Task brief: Starting with the line containing "Where should I click to: Expand" and going on through the line containing "pos(39,552)", render only those records as a two-column CSV with the headers instruction and click, one row per record. Put the record's text in instruction and its answer in click, each in a single quoted field with line breaks replaced by spaces.

Data excerpts:
########################################
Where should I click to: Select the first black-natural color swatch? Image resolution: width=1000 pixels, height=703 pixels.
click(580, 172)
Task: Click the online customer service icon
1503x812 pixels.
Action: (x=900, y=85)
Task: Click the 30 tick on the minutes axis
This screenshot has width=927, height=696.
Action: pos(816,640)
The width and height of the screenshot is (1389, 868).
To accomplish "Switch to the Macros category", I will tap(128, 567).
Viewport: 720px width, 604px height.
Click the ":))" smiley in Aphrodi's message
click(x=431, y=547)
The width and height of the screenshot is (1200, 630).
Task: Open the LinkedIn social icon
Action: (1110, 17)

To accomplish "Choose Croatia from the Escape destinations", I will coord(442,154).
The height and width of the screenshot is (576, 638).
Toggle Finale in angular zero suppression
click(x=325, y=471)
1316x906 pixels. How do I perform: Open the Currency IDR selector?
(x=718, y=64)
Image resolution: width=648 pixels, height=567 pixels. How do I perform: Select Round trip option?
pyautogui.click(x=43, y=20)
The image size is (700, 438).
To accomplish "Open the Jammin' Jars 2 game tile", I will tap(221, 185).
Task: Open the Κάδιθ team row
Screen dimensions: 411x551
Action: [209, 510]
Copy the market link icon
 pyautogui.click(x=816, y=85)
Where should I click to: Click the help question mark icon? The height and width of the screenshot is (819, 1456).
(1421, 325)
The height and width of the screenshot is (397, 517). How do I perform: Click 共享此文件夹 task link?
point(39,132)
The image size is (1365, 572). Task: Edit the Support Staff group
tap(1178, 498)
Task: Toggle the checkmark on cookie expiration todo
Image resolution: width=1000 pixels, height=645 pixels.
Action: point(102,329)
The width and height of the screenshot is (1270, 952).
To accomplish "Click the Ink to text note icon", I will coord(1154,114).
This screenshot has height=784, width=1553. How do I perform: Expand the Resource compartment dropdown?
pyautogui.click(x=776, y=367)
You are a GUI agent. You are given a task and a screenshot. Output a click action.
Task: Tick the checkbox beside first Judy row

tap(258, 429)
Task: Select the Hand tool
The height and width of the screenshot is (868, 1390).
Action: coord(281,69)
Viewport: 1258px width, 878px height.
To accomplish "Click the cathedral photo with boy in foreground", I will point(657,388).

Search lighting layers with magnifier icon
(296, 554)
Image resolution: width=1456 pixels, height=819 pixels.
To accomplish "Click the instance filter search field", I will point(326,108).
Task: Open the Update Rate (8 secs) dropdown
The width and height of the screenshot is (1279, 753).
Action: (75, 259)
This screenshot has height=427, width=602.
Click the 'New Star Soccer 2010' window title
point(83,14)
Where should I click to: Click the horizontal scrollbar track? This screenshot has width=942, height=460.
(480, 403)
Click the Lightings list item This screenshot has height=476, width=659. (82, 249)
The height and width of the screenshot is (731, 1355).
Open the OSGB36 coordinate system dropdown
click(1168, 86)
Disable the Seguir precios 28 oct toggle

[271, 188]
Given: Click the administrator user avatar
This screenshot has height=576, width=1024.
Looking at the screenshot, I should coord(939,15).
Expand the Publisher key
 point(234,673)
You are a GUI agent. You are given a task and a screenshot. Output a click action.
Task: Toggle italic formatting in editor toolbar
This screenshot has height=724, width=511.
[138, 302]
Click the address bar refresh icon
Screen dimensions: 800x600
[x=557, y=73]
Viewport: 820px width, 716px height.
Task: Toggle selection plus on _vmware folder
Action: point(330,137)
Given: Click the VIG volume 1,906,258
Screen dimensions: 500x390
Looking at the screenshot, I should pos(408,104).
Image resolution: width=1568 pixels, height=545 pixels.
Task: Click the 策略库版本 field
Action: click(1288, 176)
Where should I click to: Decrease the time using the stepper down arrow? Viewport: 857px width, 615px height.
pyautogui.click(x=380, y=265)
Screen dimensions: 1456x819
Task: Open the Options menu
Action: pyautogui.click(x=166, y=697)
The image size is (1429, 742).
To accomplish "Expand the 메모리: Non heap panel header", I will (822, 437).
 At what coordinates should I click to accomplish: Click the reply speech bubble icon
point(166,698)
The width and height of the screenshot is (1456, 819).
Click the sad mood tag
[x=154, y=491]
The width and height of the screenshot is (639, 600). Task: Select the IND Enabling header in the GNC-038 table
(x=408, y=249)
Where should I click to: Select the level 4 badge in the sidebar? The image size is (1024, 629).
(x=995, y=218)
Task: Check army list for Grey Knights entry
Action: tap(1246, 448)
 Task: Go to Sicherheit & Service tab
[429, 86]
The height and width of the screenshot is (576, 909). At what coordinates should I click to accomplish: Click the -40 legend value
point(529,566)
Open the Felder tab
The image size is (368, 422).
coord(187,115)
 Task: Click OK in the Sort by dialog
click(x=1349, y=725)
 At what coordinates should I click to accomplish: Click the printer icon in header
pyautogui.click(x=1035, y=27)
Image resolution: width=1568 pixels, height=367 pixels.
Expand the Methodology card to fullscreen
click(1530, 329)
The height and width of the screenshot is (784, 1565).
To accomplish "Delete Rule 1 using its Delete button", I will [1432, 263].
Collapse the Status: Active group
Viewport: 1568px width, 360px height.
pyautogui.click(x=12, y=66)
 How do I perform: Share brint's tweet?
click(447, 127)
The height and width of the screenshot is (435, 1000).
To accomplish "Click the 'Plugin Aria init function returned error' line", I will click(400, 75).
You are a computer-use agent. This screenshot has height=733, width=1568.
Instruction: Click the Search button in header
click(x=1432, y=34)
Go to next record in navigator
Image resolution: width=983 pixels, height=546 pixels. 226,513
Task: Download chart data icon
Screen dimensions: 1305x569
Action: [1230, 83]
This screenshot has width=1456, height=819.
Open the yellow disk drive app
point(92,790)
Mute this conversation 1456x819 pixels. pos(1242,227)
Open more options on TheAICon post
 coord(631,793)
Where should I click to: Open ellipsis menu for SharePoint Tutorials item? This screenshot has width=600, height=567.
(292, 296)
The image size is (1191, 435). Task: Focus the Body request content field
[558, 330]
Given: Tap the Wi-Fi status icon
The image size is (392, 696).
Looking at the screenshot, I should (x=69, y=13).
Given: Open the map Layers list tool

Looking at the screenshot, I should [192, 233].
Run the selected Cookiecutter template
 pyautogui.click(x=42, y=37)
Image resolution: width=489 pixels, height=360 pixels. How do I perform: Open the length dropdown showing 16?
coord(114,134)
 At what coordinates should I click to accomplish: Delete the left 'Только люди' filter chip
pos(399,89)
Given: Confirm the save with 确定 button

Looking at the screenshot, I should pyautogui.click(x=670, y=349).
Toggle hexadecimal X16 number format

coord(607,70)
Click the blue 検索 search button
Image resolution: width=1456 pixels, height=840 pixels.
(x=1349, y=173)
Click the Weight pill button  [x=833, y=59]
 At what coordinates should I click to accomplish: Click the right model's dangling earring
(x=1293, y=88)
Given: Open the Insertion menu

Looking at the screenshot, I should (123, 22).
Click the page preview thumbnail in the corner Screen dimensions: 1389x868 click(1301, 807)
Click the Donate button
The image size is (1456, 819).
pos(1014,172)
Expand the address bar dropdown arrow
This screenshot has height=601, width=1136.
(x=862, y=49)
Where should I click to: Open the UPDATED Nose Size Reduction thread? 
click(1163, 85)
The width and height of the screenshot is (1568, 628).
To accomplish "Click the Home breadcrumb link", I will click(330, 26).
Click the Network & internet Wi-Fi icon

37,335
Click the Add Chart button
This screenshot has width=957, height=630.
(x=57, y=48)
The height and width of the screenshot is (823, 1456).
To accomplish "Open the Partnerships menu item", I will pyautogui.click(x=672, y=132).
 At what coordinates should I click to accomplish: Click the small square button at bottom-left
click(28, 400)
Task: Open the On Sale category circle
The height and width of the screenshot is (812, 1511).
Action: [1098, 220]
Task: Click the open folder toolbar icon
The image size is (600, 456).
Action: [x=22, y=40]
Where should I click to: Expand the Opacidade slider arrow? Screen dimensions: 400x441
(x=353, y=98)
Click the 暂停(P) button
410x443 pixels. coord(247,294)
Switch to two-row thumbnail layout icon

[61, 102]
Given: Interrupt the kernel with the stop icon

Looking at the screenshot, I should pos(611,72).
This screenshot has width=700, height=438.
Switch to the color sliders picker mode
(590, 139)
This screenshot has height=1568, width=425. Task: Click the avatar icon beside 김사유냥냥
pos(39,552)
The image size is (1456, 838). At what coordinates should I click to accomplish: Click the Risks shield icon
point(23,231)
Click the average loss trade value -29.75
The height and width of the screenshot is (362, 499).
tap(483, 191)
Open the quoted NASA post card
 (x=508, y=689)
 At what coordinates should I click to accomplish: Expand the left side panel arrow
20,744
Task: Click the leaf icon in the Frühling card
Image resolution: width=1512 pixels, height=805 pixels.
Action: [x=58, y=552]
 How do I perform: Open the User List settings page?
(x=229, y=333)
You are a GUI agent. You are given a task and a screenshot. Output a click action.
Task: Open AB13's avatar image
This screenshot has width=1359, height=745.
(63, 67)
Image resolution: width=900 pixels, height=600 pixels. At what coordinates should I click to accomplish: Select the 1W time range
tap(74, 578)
########################################
Answer:
instruction,click
"Where should I click to: Expand the Opacidade slider arrow? Screen dimensions: 400x441","(x=353, y=98)"
"Click the 暂停(P) button","410x443 pixels. coord(247,294)"
"Switch to two-row thumbnail layout icon","[61, 102]"
"Given: Interrupt the kernel with the stop icon","Looking at the screenshot, I should pos(611,72)."
"This screenshot has width=700, height=438. Switch to the color sliders picker mode","(590, 139)"
"This screenshot has height=1568, width=425. Task: Click the avatar icon beside 김사유냥냥","pos(39,552)"